*WRITTEN REQUEST*.
Please pull every line of text out of the data below and reproduce each one word for word, leaving the pictures out of your answer.

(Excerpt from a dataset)
#####
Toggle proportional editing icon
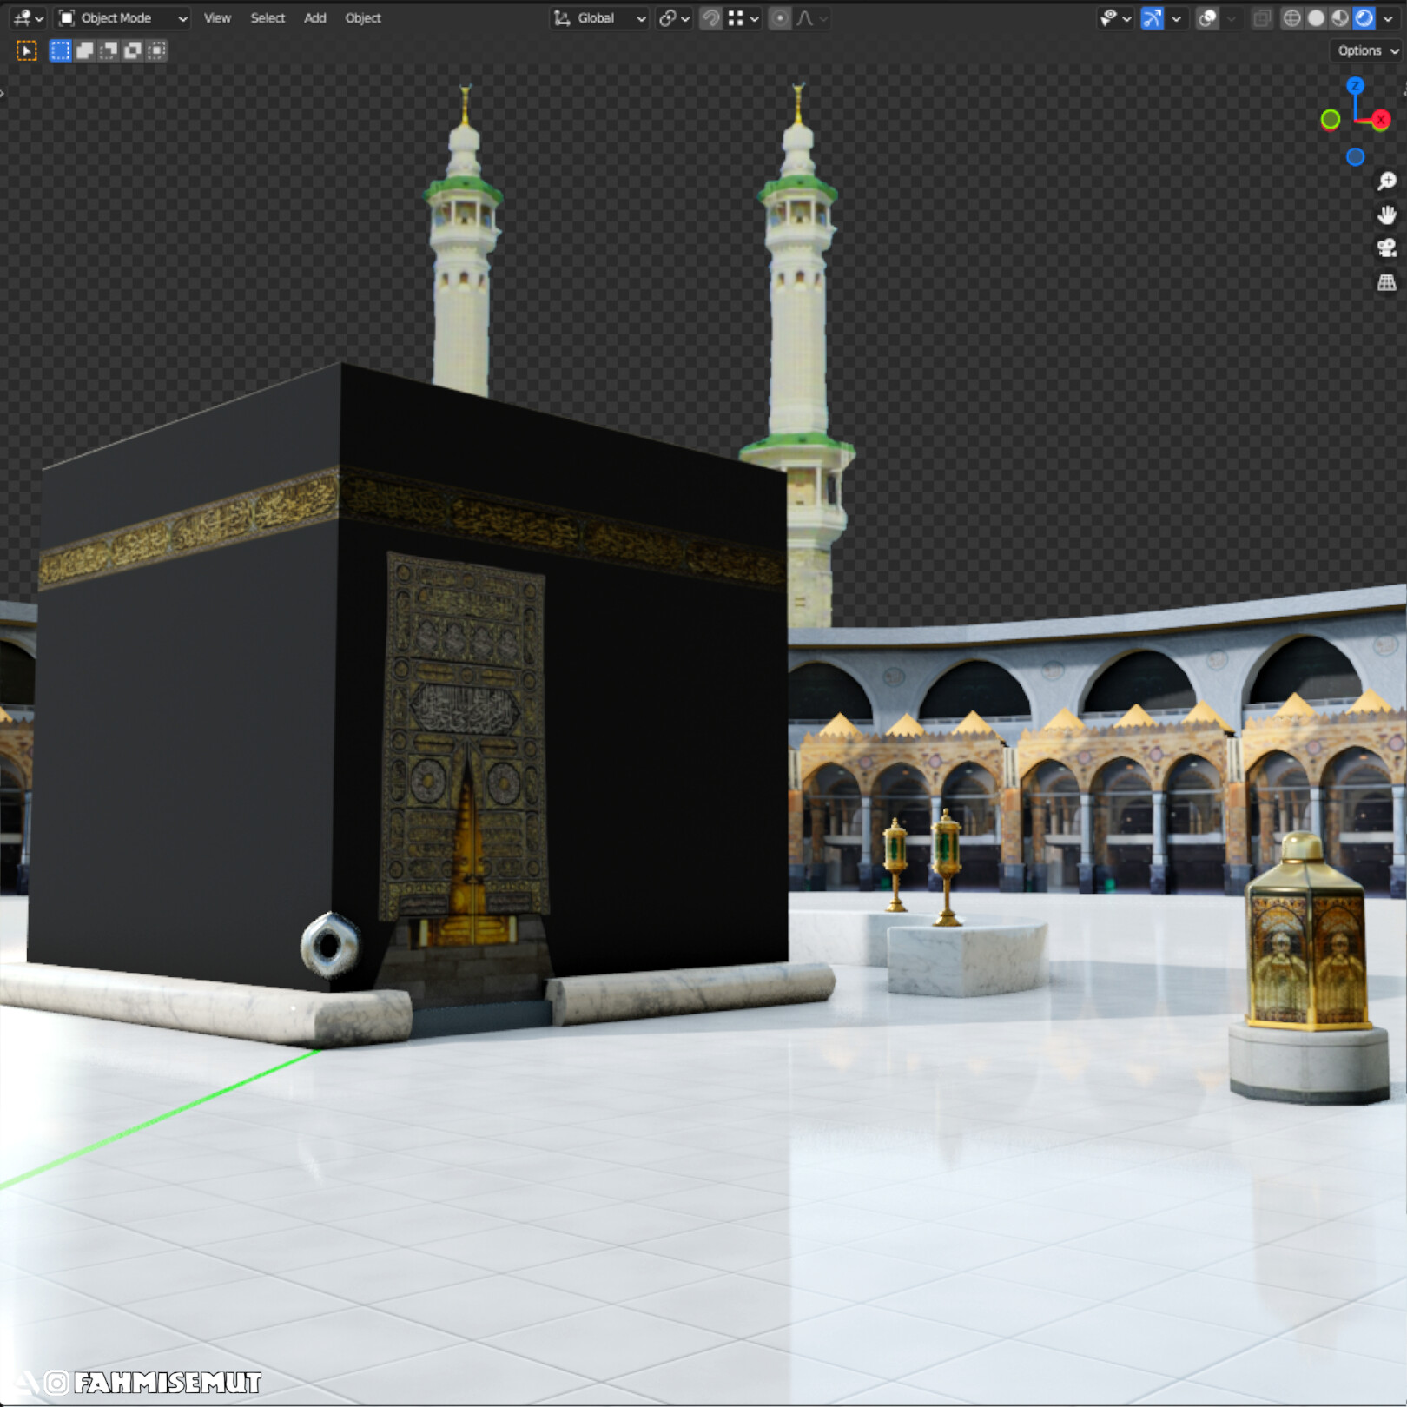This screenshot has height=1407, width=1407. (781, 18)
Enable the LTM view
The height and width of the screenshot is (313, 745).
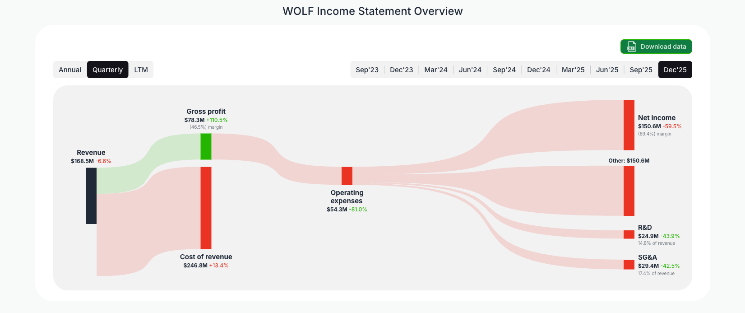tap(140, 70)
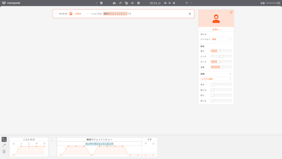Click the undo icon

186,3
#####
*RIGHT ANSWER*.
Toggle proportional editing icon
This screenshot has height=1407, width=1407. (781, 18)
Enable the LTM view
The height and width of the screenshot is (313, 745).
tap(140, 70)
Click the undo icon

186,3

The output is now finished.